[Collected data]
[Start of section]

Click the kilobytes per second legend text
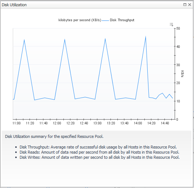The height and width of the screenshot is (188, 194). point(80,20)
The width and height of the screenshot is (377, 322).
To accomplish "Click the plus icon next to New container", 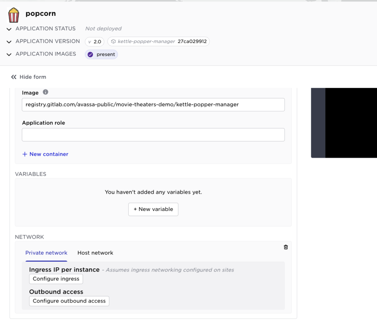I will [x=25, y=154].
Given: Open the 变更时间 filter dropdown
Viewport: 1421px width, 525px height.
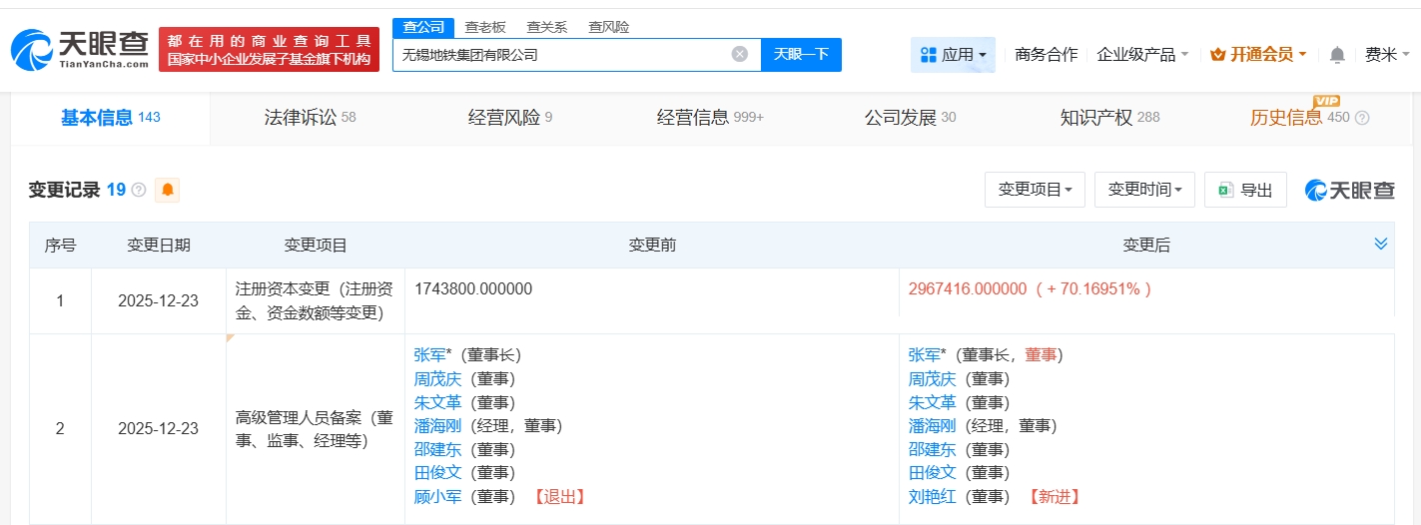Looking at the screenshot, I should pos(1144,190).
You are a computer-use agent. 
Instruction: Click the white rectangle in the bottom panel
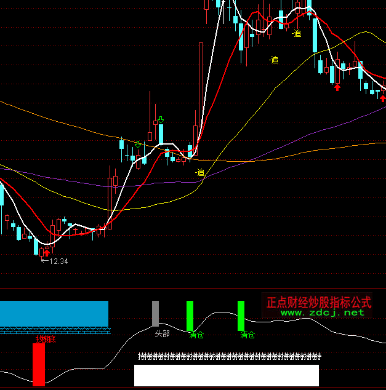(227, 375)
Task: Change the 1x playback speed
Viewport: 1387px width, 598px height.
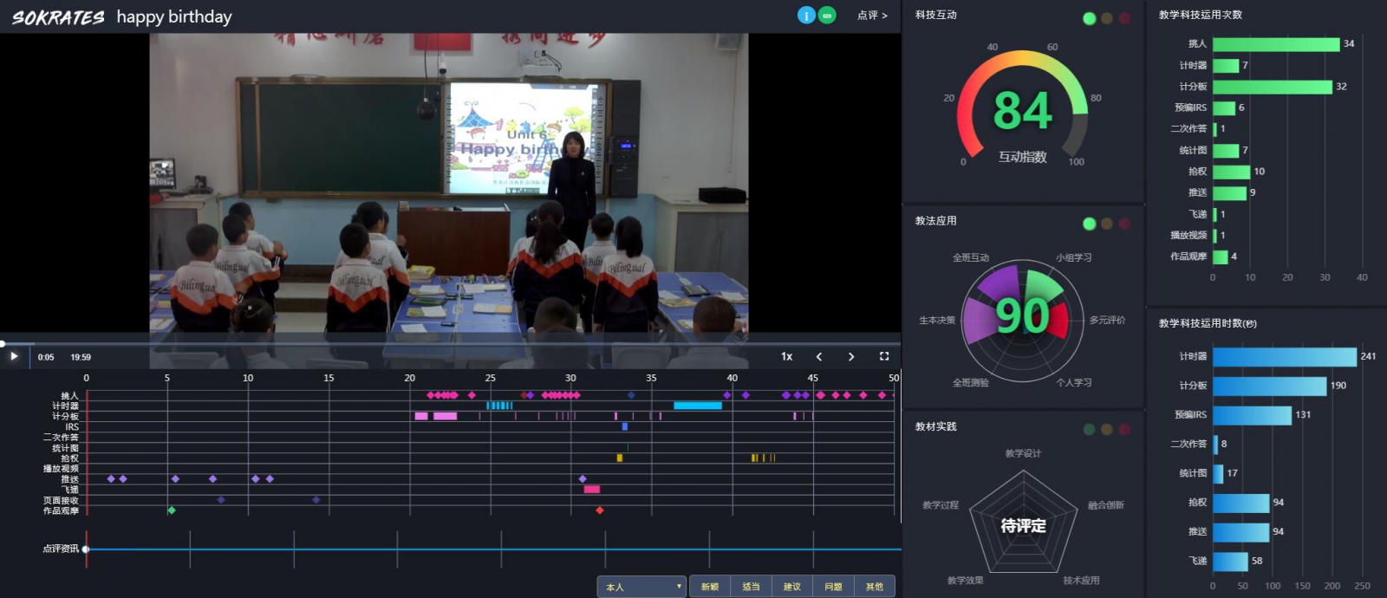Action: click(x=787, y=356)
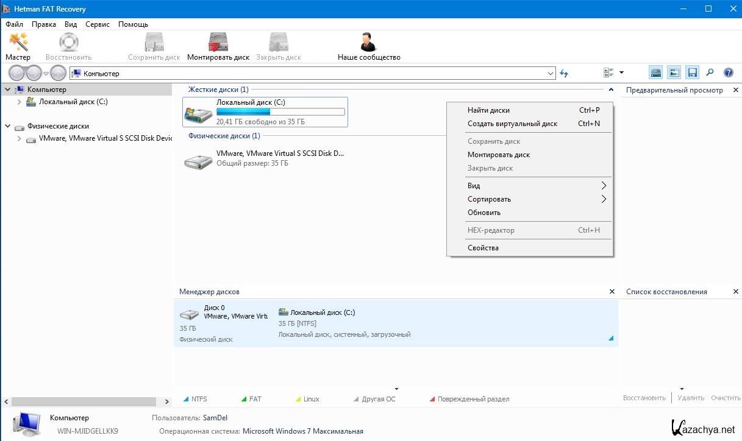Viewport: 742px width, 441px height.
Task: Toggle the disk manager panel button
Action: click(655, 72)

[End of section]

Activity
Your task is to transcribe exactly the lines from the one containing "You are a computer-use agent." through the final line of the entries above, pictures excluded.

Your solution
You are a computer-use agent. 
Instruction: Click the white rectangle in the bottom panel
(227, 375)
Task: Change the 1x playback speed
Viewport: 1387px width, 598px height.
Action: click(x=787, y=356)
Viewport: 742px width, 441px height.
Task: Toggle the disk manager panel button
Action: click(655, 72)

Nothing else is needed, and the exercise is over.